▸ Task item: From the first line to the last, copy the material exactly and leave the pictures out.

▸ Raw data:
_ _ _ _ _ _ _

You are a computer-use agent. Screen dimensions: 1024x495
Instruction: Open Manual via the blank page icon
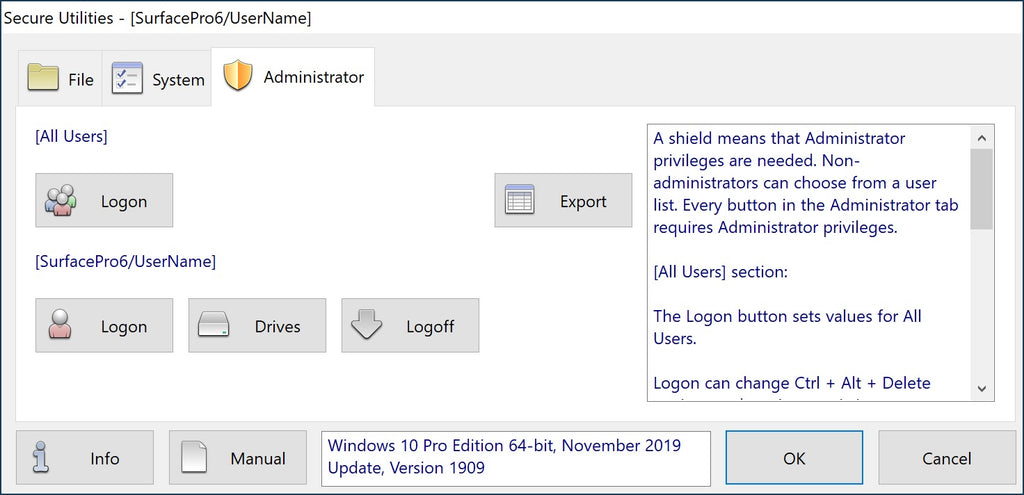(x=194, y=458)
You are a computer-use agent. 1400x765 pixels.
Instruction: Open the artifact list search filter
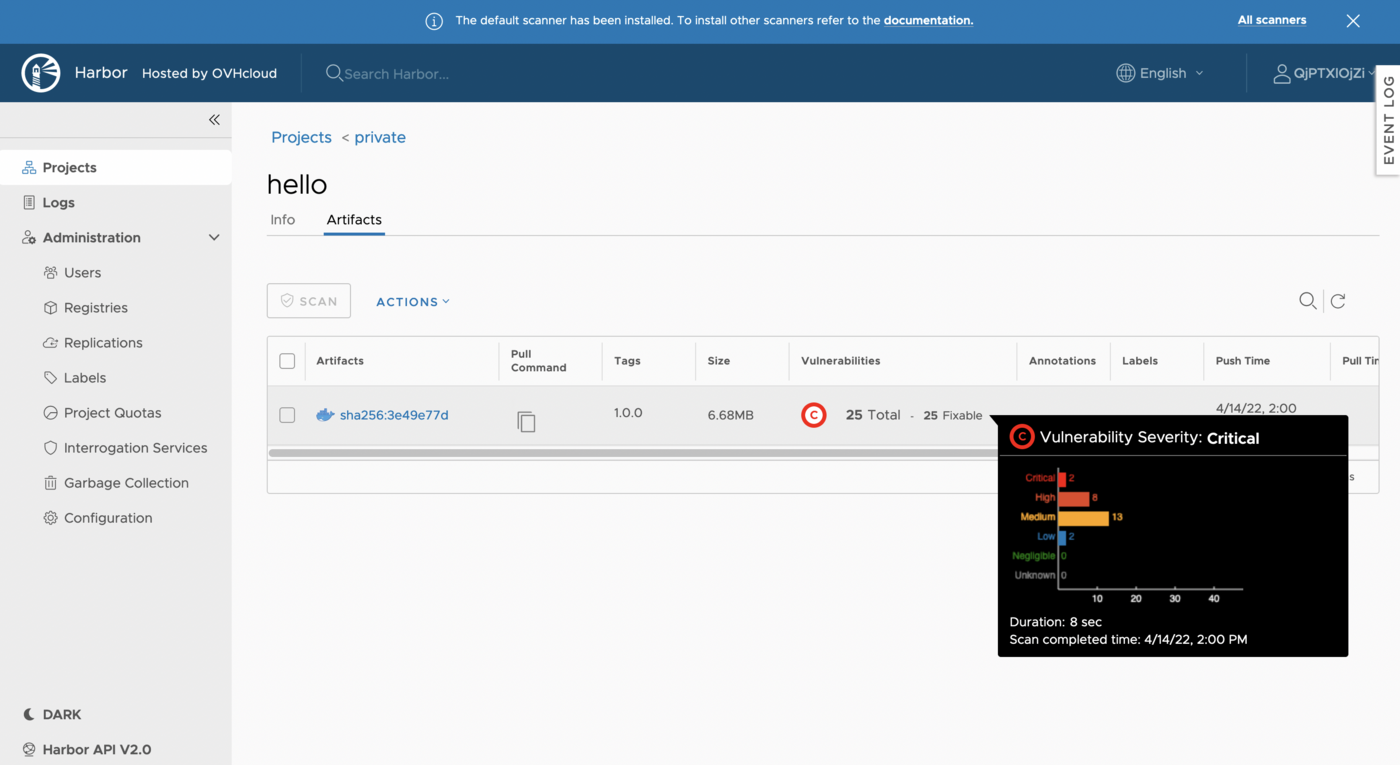click(x=1307, y=300)
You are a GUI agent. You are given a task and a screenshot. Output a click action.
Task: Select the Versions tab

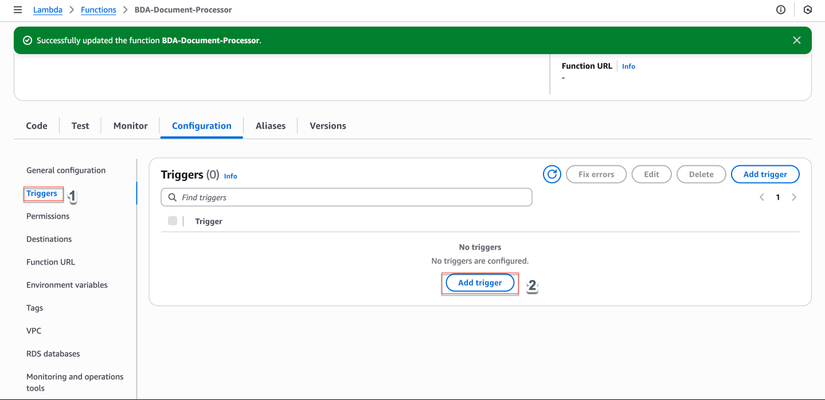328,126
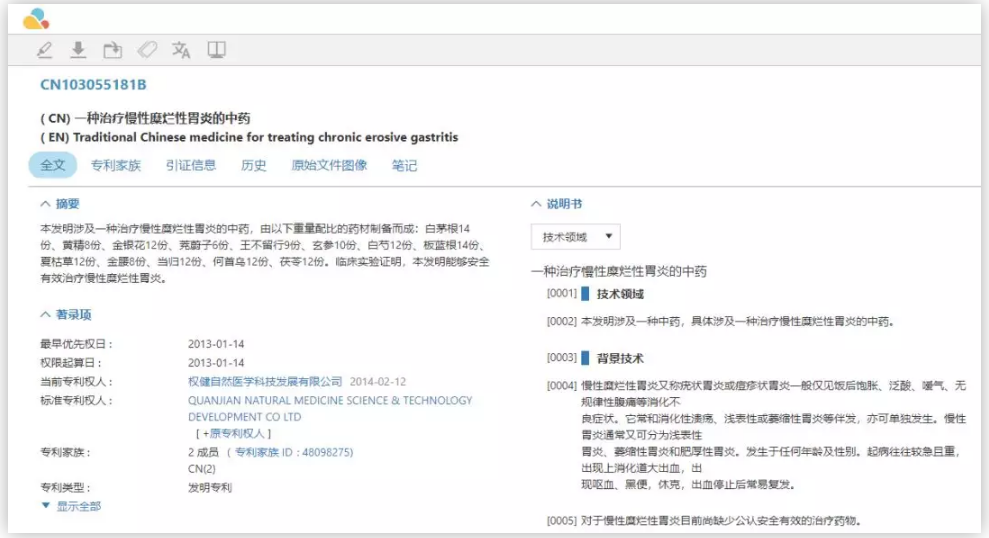This screenshot has height=538, width=989.
Task: Open the 技术领域 dropdown
Action: [x=575, y=237]
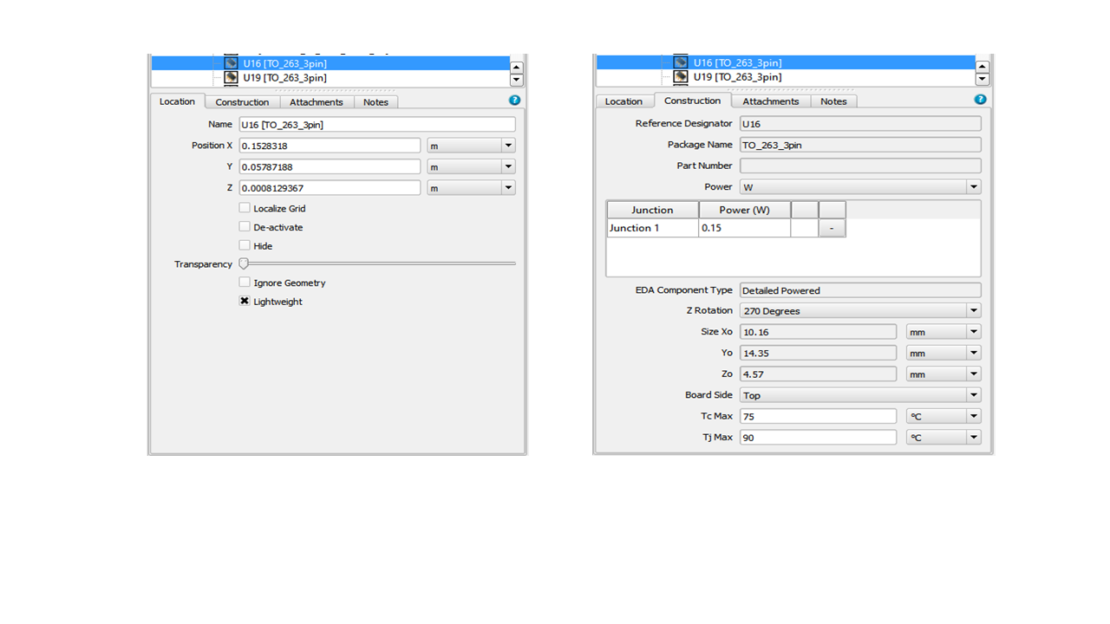Click the help icon in the Location panel
This screenshot has width=1110, height=624.
pos(514,100)
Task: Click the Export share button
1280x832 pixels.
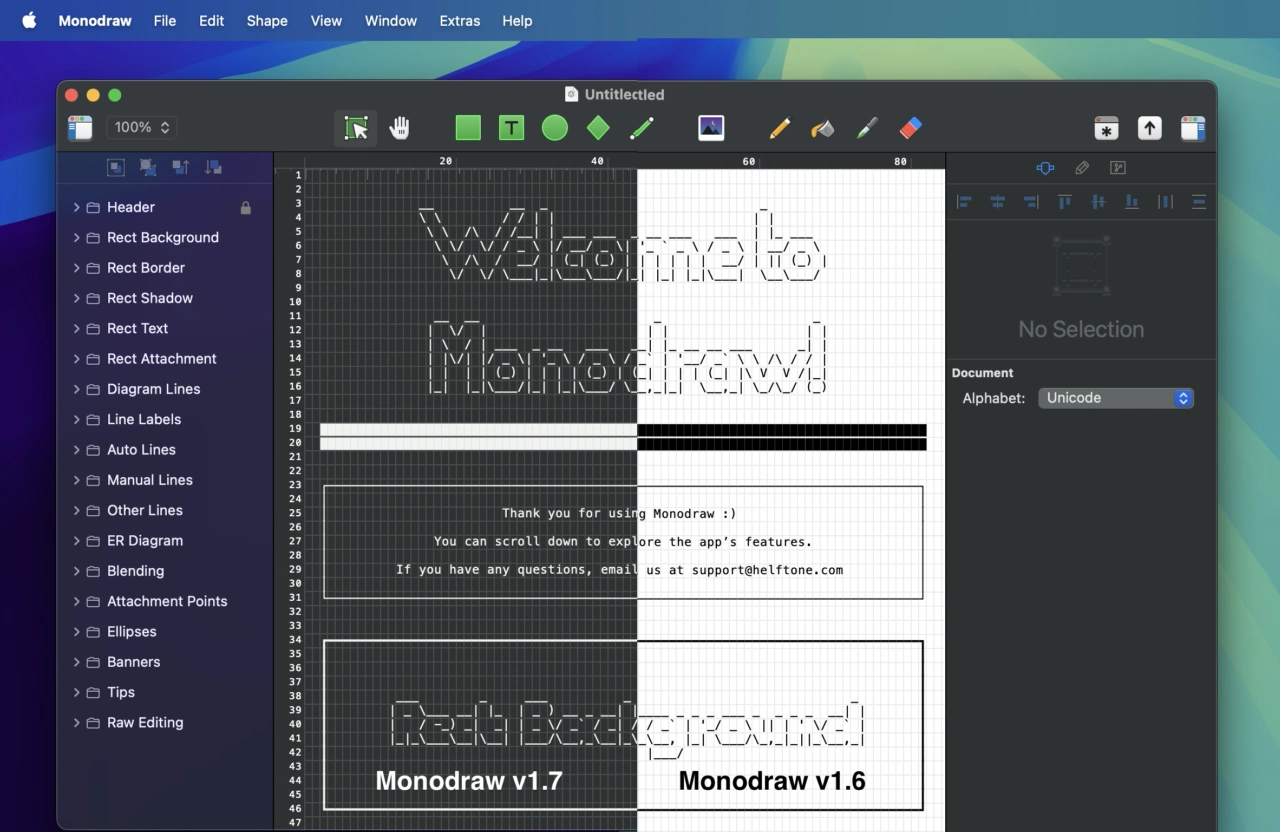Action: click(x=1149, y=128)
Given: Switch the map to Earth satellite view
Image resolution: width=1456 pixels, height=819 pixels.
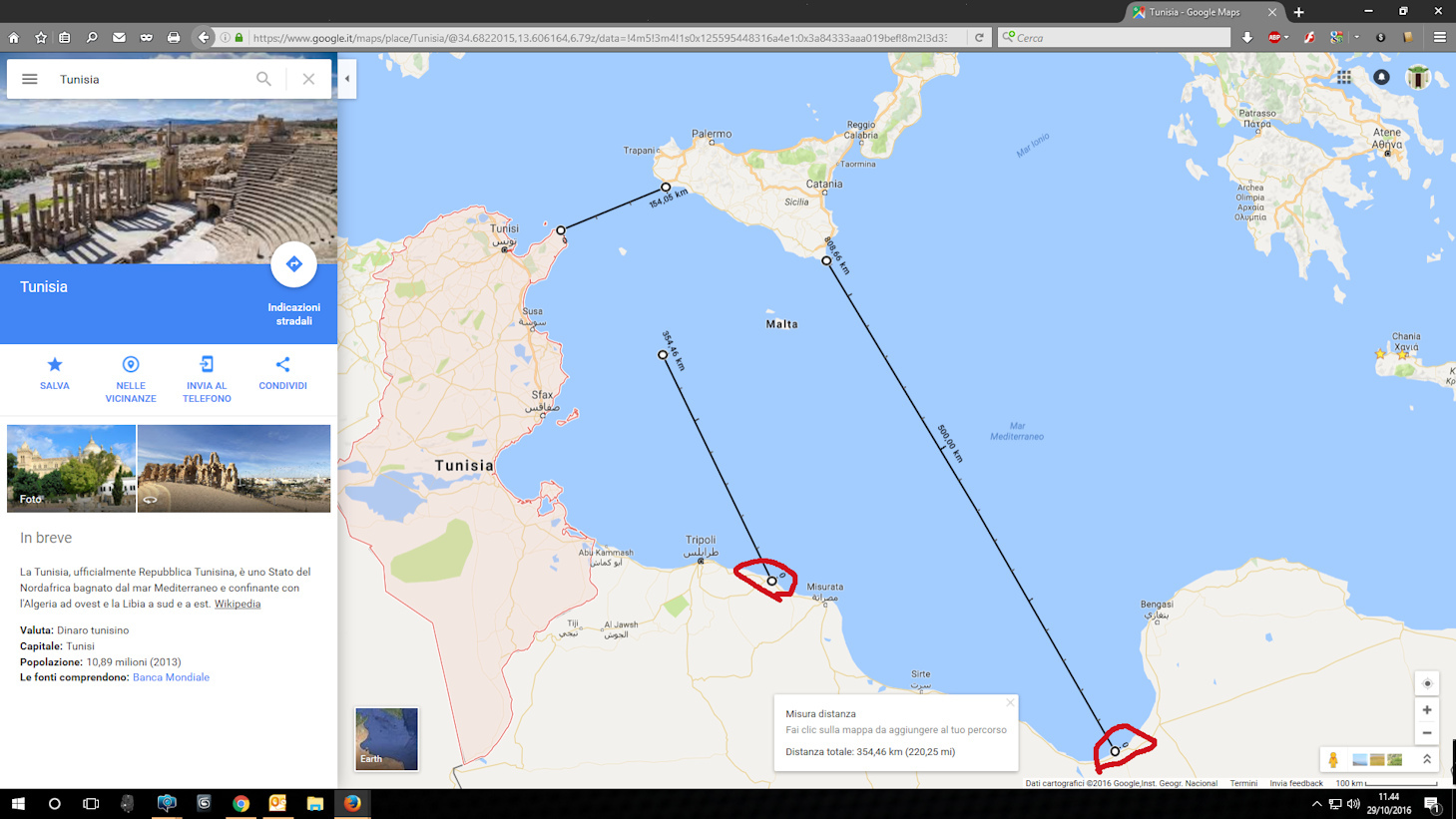Looking at the screenshot, I should [386, 739].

_ _ _ _ _ _ _

▸ Result of the task:
You are a computer-use agent. Screen dimensions: 1024x495
Instruction: Open Manual via the blank page icon
(x=194, y=458)
You are a computer-use agent. 1400x765 pixels.
Instruction: Open the artifact list search filter
click(x=1307, y=300)
You are a GUI agent. You are given a task and a screenshot. Output a click action.
Task: Select the Versions tab

328,126
This screenshot has height=538, width=989.
Task: Open the 技术领域 dropdown
Action: [x=575, y=237]
Click the help icon in the Location panel
This screenshot has width=1110, height=624.
pos(514,100)
Task: Click the Export share button
1280x832 pixels.
Action: click(x=1149, y=128)
Given: Switch the map to Earth satellite view
Image resolution: width=1456 pixels, height=819 pixels.
Looking at the screenshot, I should [386, 739].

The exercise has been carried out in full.